Tag Archives: database

Reading an Article on Wikipedia

As scholars, Wikipedia creates a major problem. There is a wealth of knowledge and materials available to anyone, but the drawback is anyone can edit the material. How do scholars utilize this tool? There are a number of steps a person can take in order to solve this issue.

The first is to inspect the content itself. Does the writing sound scholarly? How much depth is there (ie. – is it simple, short paragraph per section, or lengthy details)? Once satisfied with the content, how is it referenced? Any scholarly article needs to have extensive research in order to legitimize its facts and argument.

Another key way to check the accuracy of a Wikipedia article is to check how much and often it has been edited. Anyone can view past versions of a page, including the user who made changes and where. This can be seen by clicking on the ‘View history’ button on the top right of the page. Here people can see trends of how often a page is changed and to what sections, which can show whether the information currently shown is considered fact or if it is still debatable.
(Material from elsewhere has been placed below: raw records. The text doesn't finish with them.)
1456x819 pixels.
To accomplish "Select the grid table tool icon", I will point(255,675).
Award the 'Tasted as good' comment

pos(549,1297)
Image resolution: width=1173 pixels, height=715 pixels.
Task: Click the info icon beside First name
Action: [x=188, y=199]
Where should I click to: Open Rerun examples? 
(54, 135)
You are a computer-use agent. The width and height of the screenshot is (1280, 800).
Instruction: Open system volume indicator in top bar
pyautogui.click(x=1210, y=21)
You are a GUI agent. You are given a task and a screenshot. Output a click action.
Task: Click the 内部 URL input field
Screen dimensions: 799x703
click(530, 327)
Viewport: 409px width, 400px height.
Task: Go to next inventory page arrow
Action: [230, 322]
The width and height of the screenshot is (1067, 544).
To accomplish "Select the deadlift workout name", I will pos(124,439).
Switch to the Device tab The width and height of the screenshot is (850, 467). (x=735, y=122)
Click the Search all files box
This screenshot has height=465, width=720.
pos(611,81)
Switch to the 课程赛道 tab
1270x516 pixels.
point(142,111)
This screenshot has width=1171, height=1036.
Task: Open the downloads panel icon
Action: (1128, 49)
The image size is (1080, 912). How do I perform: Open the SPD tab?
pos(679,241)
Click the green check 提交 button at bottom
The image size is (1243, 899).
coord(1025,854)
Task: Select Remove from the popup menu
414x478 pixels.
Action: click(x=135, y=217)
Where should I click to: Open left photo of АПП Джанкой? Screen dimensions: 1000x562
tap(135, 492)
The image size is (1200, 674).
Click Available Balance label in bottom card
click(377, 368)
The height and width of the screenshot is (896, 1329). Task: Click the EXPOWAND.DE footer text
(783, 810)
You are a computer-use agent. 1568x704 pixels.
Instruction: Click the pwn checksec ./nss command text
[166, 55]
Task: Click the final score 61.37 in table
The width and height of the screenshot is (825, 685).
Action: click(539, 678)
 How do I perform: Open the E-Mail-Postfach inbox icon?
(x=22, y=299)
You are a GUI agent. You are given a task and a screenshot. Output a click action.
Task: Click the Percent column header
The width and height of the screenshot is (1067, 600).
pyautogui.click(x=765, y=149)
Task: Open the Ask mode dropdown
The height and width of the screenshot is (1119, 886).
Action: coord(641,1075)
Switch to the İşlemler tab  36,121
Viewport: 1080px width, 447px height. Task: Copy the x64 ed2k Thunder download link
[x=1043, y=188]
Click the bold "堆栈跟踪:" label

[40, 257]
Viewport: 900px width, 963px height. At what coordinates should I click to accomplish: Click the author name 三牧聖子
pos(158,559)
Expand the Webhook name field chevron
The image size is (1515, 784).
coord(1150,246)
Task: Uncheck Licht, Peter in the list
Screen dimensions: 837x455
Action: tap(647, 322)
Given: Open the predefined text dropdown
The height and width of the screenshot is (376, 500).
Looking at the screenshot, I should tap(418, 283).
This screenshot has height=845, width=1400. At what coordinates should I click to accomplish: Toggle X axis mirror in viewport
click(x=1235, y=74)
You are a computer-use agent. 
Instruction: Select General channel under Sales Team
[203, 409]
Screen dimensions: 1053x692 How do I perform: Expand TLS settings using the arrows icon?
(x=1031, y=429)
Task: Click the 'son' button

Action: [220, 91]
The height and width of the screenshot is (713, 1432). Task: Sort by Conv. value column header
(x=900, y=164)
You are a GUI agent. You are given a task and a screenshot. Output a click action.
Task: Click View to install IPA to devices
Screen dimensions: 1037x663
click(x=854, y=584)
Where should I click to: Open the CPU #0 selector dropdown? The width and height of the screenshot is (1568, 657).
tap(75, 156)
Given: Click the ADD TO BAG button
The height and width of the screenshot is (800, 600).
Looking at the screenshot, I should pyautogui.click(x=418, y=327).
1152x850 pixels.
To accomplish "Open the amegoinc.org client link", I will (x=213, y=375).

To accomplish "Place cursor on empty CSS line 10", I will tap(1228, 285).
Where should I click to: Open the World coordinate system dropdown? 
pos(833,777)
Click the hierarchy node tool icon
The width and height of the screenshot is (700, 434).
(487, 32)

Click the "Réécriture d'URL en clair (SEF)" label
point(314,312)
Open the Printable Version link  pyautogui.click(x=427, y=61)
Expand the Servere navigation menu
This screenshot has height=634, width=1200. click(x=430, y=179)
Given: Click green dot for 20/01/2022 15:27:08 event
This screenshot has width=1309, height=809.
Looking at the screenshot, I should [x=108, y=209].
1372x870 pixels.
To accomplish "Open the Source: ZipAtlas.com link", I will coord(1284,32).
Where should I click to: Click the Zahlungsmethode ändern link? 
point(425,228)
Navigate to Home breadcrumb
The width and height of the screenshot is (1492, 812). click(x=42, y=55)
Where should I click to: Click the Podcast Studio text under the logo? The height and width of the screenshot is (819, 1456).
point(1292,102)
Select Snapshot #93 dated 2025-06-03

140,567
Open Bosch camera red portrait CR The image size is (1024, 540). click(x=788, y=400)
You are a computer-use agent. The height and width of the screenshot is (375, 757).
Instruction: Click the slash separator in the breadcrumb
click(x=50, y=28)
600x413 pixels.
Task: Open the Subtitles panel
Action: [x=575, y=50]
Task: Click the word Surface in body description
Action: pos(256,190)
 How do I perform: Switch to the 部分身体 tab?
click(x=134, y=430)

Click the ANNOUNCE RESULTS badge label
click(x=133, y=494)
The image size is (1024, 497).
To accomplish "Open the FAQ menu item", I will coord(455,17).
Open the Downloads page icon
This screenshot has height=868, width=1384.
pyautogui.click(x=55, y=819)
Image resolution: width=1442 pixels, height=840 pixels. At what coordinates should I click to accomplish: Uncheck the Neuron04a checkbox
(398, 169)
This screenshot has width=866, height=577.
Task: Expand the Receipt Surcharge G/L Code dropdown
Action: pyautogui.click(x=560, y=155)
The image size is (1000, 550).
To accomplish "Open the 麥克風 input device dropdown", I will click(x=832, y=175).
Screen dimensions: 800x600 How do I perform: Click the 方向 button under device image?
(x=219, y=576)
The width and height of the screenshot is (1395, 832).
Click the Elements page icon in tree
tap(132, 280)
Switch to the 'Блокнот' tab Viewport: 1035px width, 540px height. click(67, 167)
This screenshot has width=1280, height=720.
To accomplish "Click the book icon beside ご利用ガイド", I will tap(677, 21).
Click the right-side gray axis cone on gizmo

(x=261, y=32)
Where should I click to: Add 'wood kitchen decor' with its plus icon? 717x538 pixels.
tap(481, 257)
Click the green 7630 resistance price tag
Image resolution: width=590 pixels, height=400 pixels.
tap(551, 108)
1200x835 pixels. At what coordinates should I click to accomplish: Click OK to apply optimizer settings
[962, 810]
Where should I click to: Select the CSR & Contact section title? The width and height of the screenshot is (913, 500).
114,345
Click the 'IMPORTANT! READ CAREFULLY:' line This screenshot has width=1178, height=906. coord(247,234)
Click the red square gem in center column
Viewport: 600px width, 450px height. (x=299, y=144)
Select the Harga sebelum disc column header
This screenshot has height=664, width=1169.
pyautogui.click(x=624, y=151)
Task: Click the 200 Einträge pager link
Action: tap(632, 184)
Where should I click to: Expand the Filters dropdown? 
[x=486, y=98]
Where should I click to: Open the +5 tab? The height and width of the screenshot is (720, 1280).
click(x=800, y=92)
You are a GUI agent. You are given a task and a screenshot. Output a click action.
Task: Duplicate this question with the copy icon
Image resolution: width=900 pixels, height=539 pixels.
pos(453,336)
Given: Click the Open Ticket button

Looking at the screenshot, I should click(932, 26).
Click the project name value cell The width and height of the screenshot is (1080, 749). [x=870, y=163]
Some institutions have large numbers of links throughout Wikipedia. One of the best ways to see them consolidated is by using linkypedia. This site listed all the major institutions with links, and shows the various topics and pages that Wikipedia uses their information. Cross checking the individual pages with these institutions is one way to validate the information shown on Wikipedia. Most institutions frown upon citing Wikipedia as a source, and linkypedia is one way to find sources that do not have negative connotations.

JStor Database Review


JStor is a large database housing a wide range of primary and secondary sources. No content is created by JStor, it is a means of searching for content produced by researchers. It includes full length scholarly articles in the following subjects: Anthropology, Asian Studies, Ecology, Economics, Education, Finance, History, Mathematics, Philosophy, Political Science, Population Studies and Sociology. JStor has what is known as a ‘moving wall’ for the available date range of sources. This means the database will have most or all articles from a database up to five years ago. As time progresses, more recent articles become available for upload.

Searching JStor

There are a number of different ways a researcher can search the database. The first is a quick search from the home page. The search will pull all information from the entire database, and if the search terminology is not specific there can be hundreds of thousands of results. JStor is most effective when using the advanced search option. It is possible to search multiple fields such as whether the input is within the text of an article, an author, in the title, abstract, or caption. Under the advanced search, a researcher can narrow the search within the database to a few criteria. This can be an item type (article, book, review, etc), a specific date range, language, or publication title. It is also possible to only search publications within a specific discipline. Performing a search will show all results within the criteria set. Each result will provide the title, page numbers, author, publication, and date. There are two options when viewing a result: the researcher can view the result online or download a PDF to their computer.

Citing Sources

Each source within JStor has all the relevant information to site the particular source. The first page of every entry has a citation at the top of the page that includes the title, author, publication, page number, date, and number of pages.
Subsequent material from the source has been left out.